▸ SELECTED PASSAGE:

Pam Marron Home Lending

Banks Have Discovered More Profit to be Had in Delinquent Loans

UPDATE as of 8/24/12: After talking with the U.S. Treasury, it was learned that servicers can receive fees whether underwater customers are delinquent or pay on time throughout a short sale. to find out if your lender will allow your mortgage payment to be current through a short sale, click here


The average scores I see on past short sellers is 680+…. good credit before short sale, good credit after short sale. However, there are ELEVEN MILLION + of past and new short sellers locked out of repurchasing again, DUE TO THE LATE MORTGAGE PAYMENTS REQUIRED BY THEIR LENDERS IN ORDER TO GET SHORT SALE APPROVAL!

Stopping banks from requiring late mortgage payments to qualify for a short sale would allow a huge number of these soon to be and past short sellers to come back into the real estate market.

Banks have figured out that there is more profit in service fees for delinquent loans versus performing loans. This is the reason why banks require delinquent mortgage payments.

However, there is a way to make servicing for on time/performing but underwater mortgage holders profitable to banks during the short sale approval wait time.

Short sale criteria needs to be examined and modified. First and foremost, base short sale on hardship, not the fact that a short seller is making their payment or not.

▸ DATA FOR THIS TASK:
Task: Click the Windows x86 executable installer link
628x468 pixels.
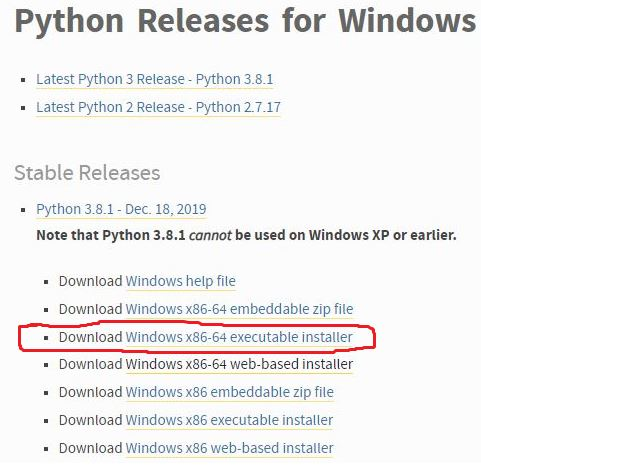Action: point(229,420)
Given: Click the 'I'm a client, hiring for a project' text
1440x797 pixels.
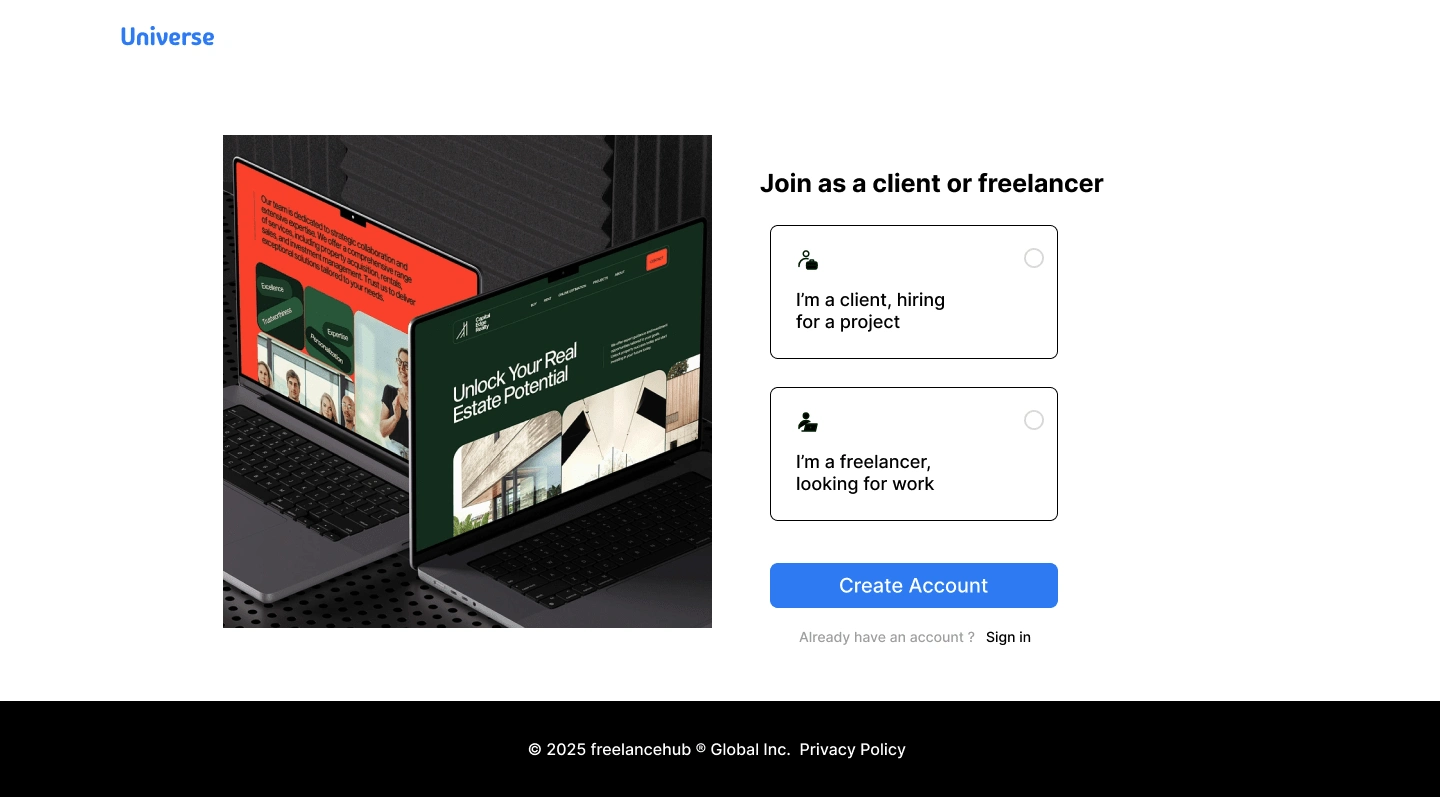Looking at the screenshot, I should (870, 311).
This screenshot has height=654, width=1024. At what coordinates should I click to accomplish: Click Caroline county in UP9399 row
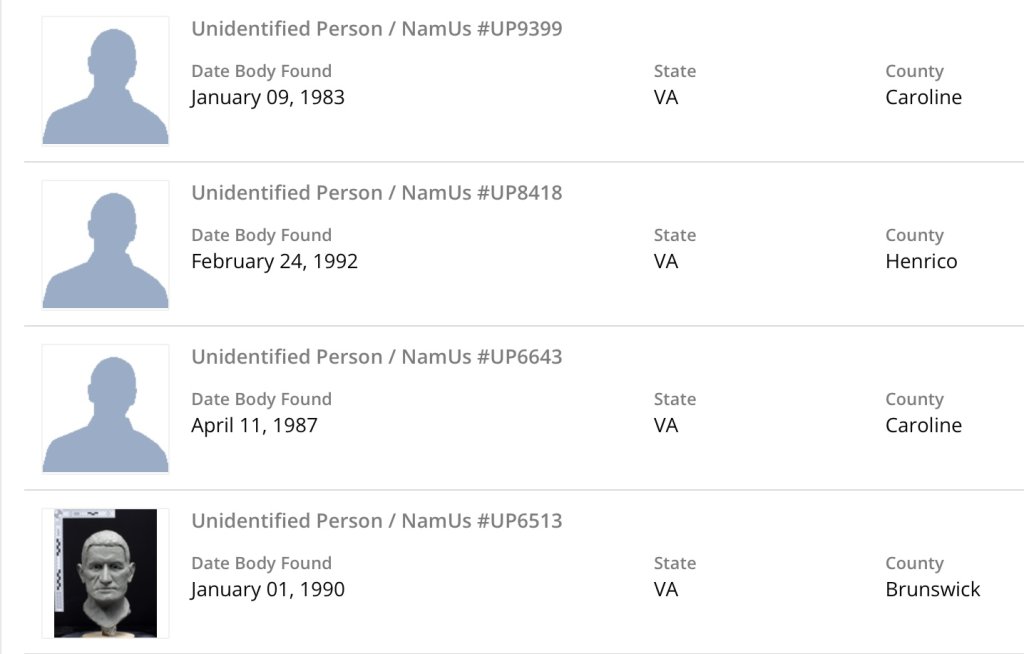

▸ WHAT YOU WILL DO:
a. Answer these questions about the short sale passage:
(i) What average score does the passage report for past short sellers?
(ii) How many past and new short sellers does it say are locked out of repurchasing?
(iii) On what does it say short sales should be based, first and foremost?
b. Reproduce the rows from the line containing "Given: Click the" through the end of the rows, leaving out the pictures.

▸ ANSWERS TO EACH TASK:
a.
(i) 680+
(ii) Eleven million+
(iii) Hardship

b.
Given: Click the 'I'm a client, hiring for a project' text
1440x797 pixels.
Looking at the screenshot, I should (870, 311).
This screenshot has height=654, width=1024. At what coordinates should I click to accomplish: Click Caroline county in UP9399 row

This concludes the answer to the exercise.